Many people submitted answers here on the blog and also on Hacker News, where the question led to an interesting discussion. Before I get to my answer, however, let’s talk about the question.

I like this question because it’s simple yet offers ample opportunity to explore something valuable but often unappreciated: weak evidence. Here we have the evidence of a single coin toss that comes up heads. That’s not much to go on. But it is something, and we would be wrong to ignore it.

Nevertheless, I’ve witnessed many experts ignore weak evidence, doctors in particular. The problem with ignoring weak evidence is that it’s abundant. Think of it as “long-tail” evidence: there’s so much of it that even if each piece is worth only a tiny bit, as a whole it’s worth a ton. So, if you don’t know how to mine it, you’re leaving a ton of potential knowledge buried within that long tail.

Interpreting evidence (weak or otherwise)

So, let’s talk about the evidence of our coin toss. My question was how much your prior beliefs about my claim (that the coin always comes up heads) should be swayed by the outcome of that single coin toss. I’m not asking about the coin, but about your state of knowledge about the coin and, more specifically, how that state should change in light of the coin toss.

There are many ways to approach the question, but to start, let’s define some notation. We’ll let P(X) denote our degree of belief in the proposition X, some statement that can be either true or false. Let P(X) = 0 represent our absolute conviction that X is false, and P(X) = 1 our absolute conviction that X is true. Values in between represent degrees of belief in between. When P(X) = 1/2, for example, right in the middle, it represents that we have no reason to believe that X is more likely to be true than false. If we know nothing about X, then, our default value for P(X) must be 1/2.
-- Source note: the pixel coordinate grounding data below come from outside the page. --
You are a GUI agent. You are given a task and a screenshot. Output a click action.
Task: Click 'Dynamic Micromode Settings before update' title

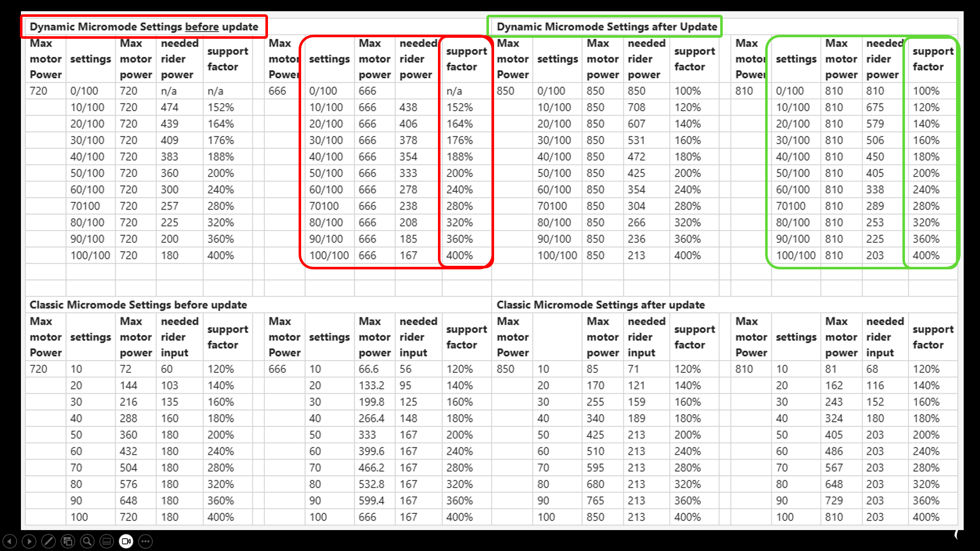pyautogui.click(x=144, y=27)
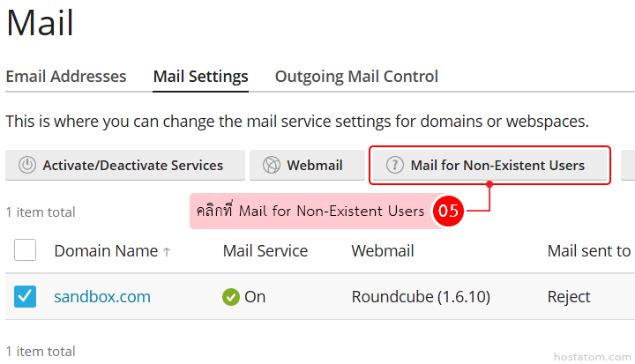Viewport: 635px width, 364px height.
Task: Click the sort arrow beside Domain Name
Action: pyautogui.click(x=167, y=252)
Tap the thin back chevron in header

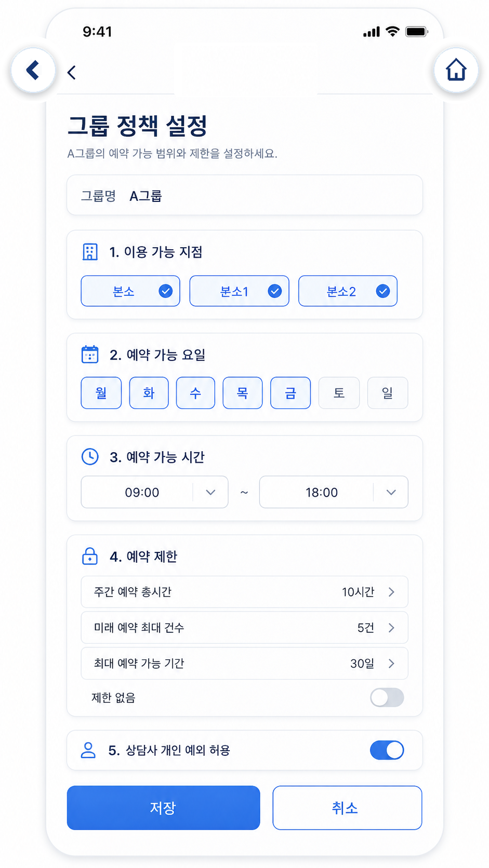[x=72, y=73]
Let’s be clear that X is either true or false, regardless of what we think. Our X represents some real property of the universe, and the universe doesn’t alter itself just because our thoughts about it change or because we do a mathematical calculation that we think describes it in some way. That’s why we write P(X): the P notation represents that we’re not talking about X itself but rather our belief in X. The P(·) can be read as “the probability of” (or “the plausibility of”), so P(X) represents “the probability of X.”

Instead of some placeholder X, let’s define some real propositions that relate to our coin toss:

S: the coin is a special coin that always comes up heads when tossed
H: we observe the coin to come up heads in a coin toss
T: we observe the coin to come up tails in a coin toss
K: our prior knowledge about the coin, the universe, and everything

That last one, K, is important. It’s a massive proposition, the logical conjunction of many smaller propositions that represent everything we already know – that the Earth is approximately spherical, that gravity pulls things toward one another, that the author of this blog post is exceedingly handsome, and so on. This massive proposition is often left out of probability calculations with the understanding that it’s implied, but I’m going to include it because it makes our assumptions more explicit.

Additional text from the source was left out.